— STATED GOAL —
In the records below, update everything from the line containing "Collapse the timekeeping_advance" down to the line containing "point(58,103)" by replacing "Collapse" with "Expand" and leaving all else unchanged. Give back only those lines, without the pictures.

— LISTED RECORDS —
——————

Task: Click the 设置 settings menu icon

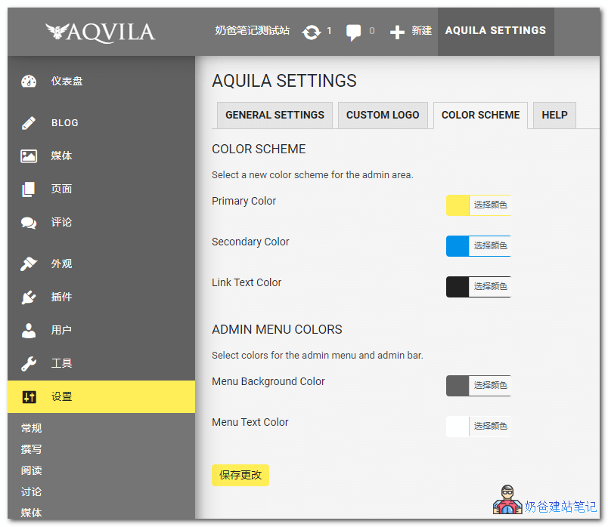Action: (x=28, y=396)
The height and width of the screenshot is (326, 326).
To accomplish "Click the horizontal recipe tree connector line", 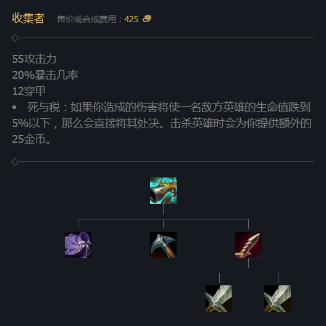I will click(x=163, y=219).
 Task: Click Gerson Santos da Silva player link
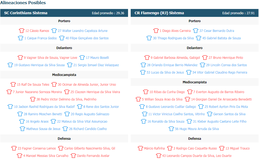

——————

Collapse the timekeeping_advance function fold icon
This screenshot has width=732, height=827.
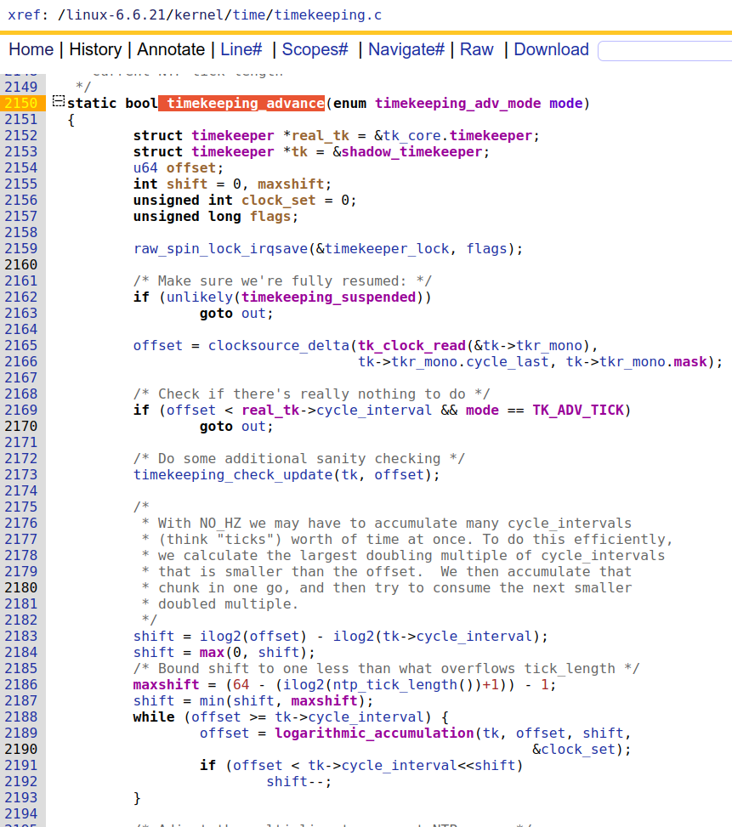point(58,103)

——————

— COMPLETED TASK —
Expand the timekeeping_advance function fold icon
This screenshot has width=732, height=827.
point(58,103)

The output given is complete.